After taking several courses with lofty titles - "Generating Creative and Innovative Ideas," "The Individual's Role in a Team," and (my favorite) "Knowledge as Strategy: Performance Improvement" - I am now (over)qualified to converse with members of the grown-up corporate business world.  I can blend right in with the insight that "knowledge management is the ability to create value from a company's intangible assets;" or I can offer the advice to "tailor your technology choices to your own company's knowledge requirements" to a fellow co-worker before asking if their SDL (self-directed learning) strategy fits in with their IDP (individual development plan).
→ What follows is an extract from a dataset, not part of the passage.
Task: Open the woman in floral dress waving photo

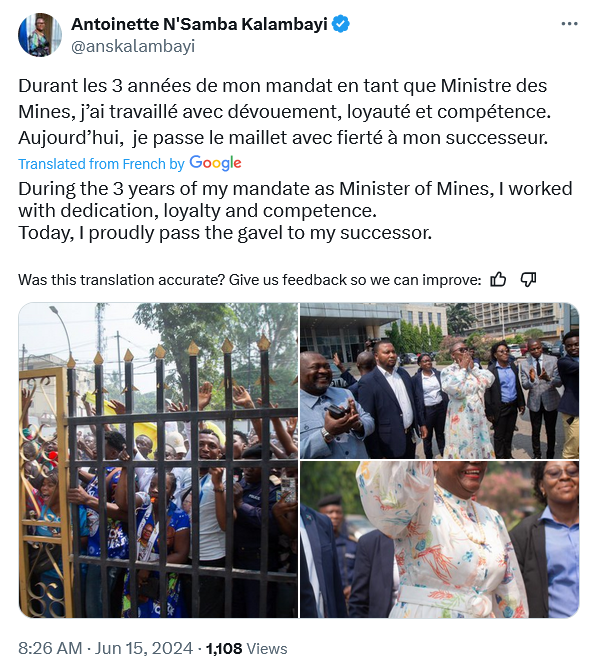Action: point(440,539)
"Learning" in this context seems more like "corporate indoctrination."  It feels useful to me only in the respect that it gives me an insight that people out there actually think about business in these terms, and that I, if I find myself sharing an elevator ride with a man in a dark suit and a heavy briefcase, should be prepared with small talk about how essential it is to "distinguish between the target and source domains of specified analogies."